Ecco perché le cose stanno così: se gli Stati “svantaggiati” ottenessero sempre la stessa quantità di denaro per i loro prodotti, se i prezzi e i tassi di cambio, e quindi i “terms of trade” rimanessero invariati, allora le repubbliche delle banane e del caffè del terzo mondo importerebbero già da tempo i loro frutti, simbolo nazionale, dalle serre olandesi…

[iv] Per mettere in chiaro le cose: non si può obiettare, in qualità di lettori competenti di pagine economiche, che i vari tassi d’inflazione delle diverse valute si ripercuotono sul tasso di cambio, facendo sì che le monete più indebolite dall’inflazione abbiano meno potere d’acquisto anche all’estero. Questo accade solamente perché i capitalisti stranieri che sono in grado di coprire le loro spese interne a prezzi relativamente più bassi, approfittano dell’aumento di prezzi di vendita in un’altra nazione, e perché le relative bilance commerciali, che si modificano in negativo, necessitano di un “aggiustamento”.

[v] Tutti sanno, che le banche si sono ormai notevolmente semplificate le attività di scambio. Hanno difatti a che fare con sempre meno valute utilizzate nel commercio internazionale. Malgrado ciò, le distinzioni qui spiegate, e fatte praticamente dal mondo degli affari bancari, non sono inutili. Le banche hanno di fatto reagito a queste distinzioni proprio con l’eliminazione dal loro assortimento di quelle divise che compromettono la compravendita di valute con rischi e problemi.

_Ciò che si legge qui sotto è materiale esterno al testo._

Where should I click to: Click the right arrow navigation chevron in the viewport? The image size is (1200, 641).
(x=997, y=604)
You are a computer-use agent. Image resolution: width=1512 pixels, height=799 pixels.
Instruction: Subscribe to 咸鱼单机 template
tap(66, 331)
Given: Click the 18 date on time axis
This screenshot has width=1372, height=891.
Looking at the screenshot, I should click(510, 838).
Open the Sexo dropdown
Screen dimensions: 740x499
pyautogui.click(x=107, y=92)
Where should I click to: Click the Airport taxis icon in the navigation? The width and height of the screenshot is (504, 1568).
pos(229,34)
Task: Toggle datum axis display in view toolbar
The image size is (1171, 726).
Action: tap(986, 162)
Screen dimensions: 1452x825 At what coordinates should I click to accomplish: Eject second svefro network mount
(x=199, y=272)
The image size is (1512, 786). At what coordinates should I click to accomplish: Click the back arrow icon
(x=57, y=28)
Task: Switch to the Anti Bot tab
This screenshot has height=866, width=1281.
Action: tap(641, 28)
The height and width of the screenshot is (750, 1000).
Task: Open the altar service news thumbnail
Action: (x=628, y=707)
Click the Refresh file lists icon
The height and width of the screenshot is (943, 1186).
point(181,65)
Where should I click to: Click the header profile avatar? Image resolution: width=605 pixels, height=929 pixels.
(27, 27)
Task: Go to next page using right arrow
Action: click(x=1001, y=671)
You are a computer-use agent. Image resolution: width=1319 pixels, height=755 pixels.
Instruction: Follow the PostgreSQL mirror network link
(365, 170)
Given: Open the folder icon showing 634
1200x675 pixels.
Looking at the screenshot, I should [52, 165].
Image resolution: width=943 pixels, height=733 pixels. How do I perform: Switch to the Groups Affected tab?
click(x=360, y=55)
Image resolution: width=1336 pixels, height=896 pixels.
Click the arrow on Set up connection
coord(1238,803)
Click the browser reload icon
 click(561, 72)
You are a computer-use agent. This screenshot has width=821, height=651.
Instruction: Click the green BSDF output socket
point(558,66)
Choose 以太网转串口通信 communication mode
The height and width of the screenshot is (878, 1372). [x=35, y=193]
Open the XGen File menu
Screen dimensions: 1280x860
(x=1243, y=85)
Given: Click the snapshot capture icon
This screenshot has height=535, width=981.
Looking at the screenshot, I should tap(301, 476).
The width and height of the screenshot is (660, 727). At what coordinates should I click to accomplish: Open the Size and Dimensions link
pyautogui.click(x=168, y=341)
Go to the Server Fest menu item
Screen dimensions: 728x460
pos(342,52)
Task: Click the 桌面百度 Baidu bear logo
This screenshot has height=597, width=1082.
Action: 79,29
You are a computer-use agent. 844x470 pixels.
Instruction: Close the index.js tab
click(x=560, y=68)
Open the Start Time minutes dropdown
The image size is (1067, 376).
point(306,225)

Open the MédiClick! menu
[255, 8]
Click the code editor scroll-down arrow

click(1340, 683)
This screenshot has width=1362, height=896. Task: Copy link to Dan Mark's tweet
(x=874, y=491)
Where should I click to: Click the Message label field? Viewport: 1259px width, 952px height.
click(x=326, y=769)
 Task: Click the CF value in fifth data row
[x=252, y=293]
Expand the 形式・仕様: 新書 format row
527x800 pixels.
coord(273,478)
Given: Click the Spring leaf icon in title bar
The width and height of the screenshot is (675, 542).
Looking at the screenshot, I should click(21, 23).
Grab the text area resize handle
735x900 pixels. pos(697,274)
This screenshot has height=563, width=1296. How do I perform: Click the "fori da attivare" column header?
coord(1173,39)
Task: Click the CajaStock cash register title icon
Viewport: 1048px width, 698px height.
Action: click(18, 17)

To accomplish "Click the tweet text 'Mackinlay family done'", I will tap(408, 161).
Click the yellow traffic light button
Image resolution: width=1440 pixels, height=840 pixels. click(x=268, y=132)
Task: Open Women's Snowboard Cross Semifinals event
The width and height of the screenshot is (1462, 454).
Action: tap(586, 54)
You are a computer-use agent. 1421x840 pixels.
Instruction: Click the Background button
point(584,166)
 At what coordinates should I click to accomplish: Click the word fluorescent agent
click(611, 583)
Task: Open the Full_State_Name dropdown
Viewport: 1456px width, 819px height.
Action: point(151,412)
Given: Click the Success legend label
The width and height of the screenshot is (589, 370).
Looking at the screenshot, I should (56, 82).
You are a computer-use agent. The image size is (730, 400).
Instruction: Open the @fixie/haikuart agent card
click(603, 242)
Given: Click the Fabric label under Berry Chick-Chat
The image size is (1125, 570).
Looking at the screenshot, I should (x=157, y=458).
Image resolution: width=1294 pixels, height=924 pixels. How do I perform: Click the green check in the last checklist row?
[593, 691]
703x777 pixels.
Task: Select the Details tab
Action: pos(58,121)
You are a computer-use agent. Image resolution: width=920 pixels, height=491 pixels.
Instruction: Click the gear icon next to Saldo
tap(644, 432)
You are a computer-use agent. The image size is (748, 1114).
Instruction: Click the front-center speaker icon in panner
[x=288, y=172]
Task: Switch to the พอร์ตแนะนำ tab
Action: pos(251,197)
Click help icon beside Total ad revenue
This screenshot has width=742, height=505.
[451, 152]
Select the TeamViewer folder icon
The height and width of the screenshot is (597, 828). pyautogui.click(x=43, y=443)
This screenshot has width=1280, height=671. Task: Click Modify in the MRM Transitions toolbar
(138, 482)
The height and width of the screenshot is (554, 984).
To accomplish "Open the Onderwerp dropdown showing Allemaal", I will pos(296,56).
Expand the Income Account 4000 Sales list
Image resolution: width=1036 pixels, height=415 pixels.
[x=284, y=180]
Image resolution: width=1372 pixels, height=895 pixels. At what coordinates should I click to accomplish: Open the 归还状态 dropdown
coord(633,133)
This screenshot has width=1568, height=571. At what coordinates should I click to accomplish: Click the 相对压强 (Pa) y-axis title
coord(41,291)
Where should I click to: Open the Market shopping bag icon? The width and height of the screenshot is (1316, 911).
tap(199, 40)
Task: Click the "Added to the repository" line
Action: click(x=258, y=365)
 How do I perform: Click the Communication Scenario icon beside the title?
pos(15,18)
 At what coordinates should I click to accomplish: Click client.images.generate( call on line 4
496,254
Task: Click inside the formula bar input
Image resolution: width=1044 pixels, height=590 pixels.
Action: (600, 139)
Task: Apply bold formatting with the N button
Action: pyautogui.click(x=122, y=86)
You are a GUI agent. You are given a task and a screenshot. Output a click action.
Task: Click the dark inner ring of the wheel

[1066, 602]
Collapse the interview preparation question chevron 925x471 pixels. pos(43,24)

[vi] Anche le operazioni di credito interne vengono svolte dalle banche con il denaro della nazione. Questo è il fondamento su cui il sistema bancario basa il credito nazionale. Nel tasso d’interesse le banche calcolano il prezzo per il denaro creditizio nazionale che esse creano. La stessa cosa accade nel commercio con l’estero: ciò che conta per le banche sono le oscillazioni di valore della valuta nazionale rispetto alle altre; differenze che, misurate in valuta estera, esse possono sfruttare per i loro guadagni. Negli affari interni così come all’estero quest’unità di misura alquanto particolare, il prezzo della moneta nazionale, costituisce il mezzo per gli affari del capitale finanziario.

[vii] Le conseguenze che ciò comporta per gli Stati verranno affrontate nel prossimo capitolo (ancora in fase di traduzione).